Le 16 janvier 2021, quatre jours seulement avant l’investiture de Biden, Trump a ordonné à l’armée de réaffecter Israël au CentCom, dans le but de forcer l’administration Biden à abandonner la diplomatie et à adopter le cadre de sa soi-disant « pression maximale » sur l’Iran.
C’est alors que l’armée américaine a plutôt contre-intuitivement maintenu Israël sous son commandement européen, EUCOM, afin d’éviter les tensions avec des alliés arabes du golfe Persique comme l’Arabie saoudite, selon le rapport.
« Charger le CentCom de servir de principal coordinateur de la défense des États-Unis avec Israël au lieu du Commandement des forces des États-Unis en Europe témoigne de la nouvelle réalité politique du Moyen-Orient sous les accords d’Abraham. Notre projet de loi nécessite une étude de la transition potentielle, qui pourrait accroître la coopération militaire américano-israélienne avec des partenaires régionaux et aider à mieux sécuriser le Moyen-Orient contre des menaces comme l’Iran », a déclaré le sénateur Tom Cotton dans un communiqué de presse en décembre 2020, quelques jours avant que Trump n’ordonne à l’armée américaine de réaffecter Israël au CentCom.
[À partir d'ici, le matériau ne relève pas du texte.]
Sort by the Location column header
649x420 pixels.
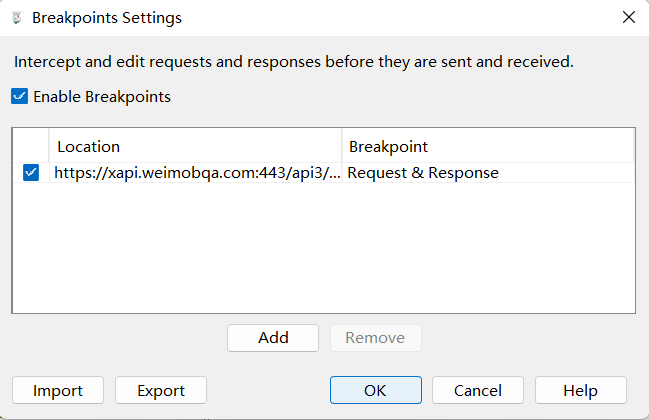point(195,147)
Depuis l’arrivée au pouvoir de Biden, la coopération militaire américano-israélienne s’est rapidement étendue pour englober des exercices navals conjoints sans précédent, à tel point que le secrétaire à la Défense des États-Unis, Lloyd Austin, a également fait remarquer en avril de l’année dernière que « ces exercices étaient inimaginables, impensables.
En janvier dernier, les États-Unis et Israël ont exécuté leur plus grand exercice militaire conjoint de l’histoire, baptisé Juniper Oak. Quelque 6 400 soldats américains et 1 500 soldats israéliens ont participé à l’exercice d’entraînement, impliquant plus de 140 avions, un porte-avions et des exercices de tir réel avec plus de 180 000 livres de munitions réelles.
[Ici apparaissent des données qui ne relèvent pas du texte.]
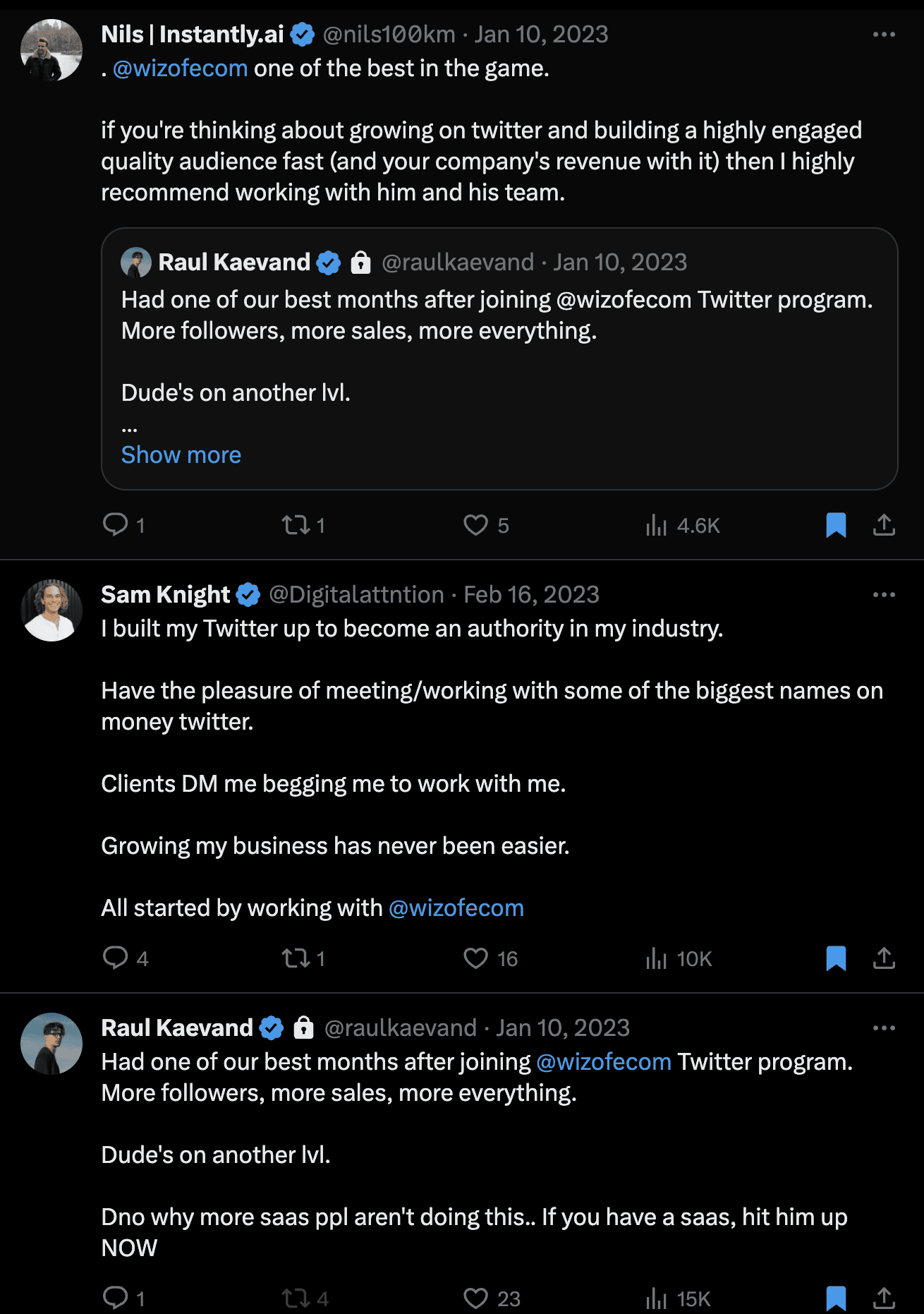Reply to Sam Knight's tweet

[116, 958]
« Au cours des exercices, des avions américains fournissaient des services de ravitaillement en vol à des avions de combat israéliens - une capacité clé dont Israël manque et sans laquelle ses avions ne peuvent atteindre des cibles iraniennes. De même, des bombardiers américains B-52 ont largué des bombes anti-bunker sur des cibles conçues pour ressembler à des sites nucléaires iraniens », ajoute le rapport.
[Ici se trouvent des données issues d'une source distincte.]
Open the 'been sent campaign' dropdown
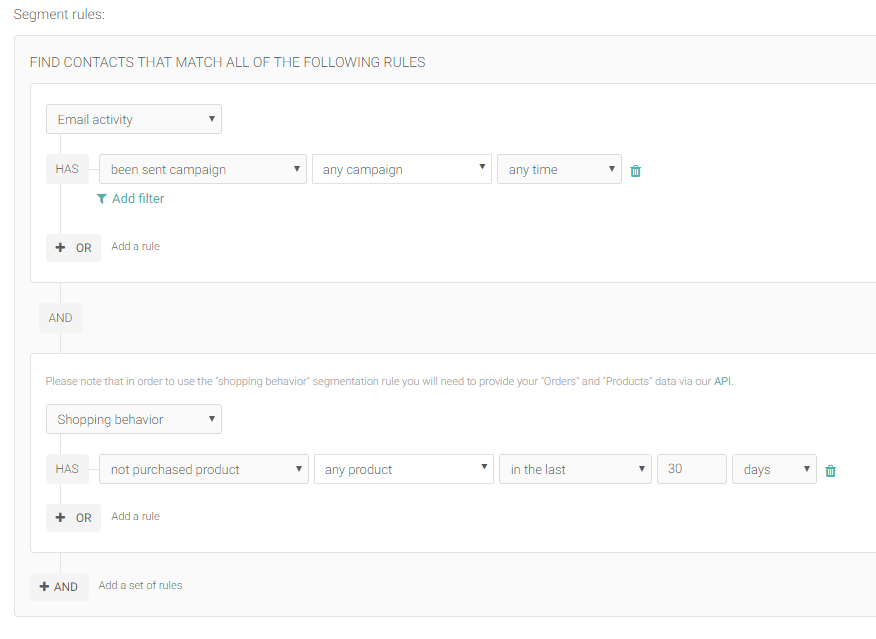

Dans sa plus récente stratégie de sécurité nationale, le document de planification de haut niveau détaillant les menaces nucléaires et la manière d’y répondre, daté d’octobre 2022, la Maison Blanche a également fait allusion à l’option militaire.
« Nous poursuivrons la diplomatie pour nous assurer que l’Iran ne pourra jamais acquérir une arme nucléaire tout en restant prêt à utiliser d’autres moyens en cas d’échec de la diplomatie », indique le document.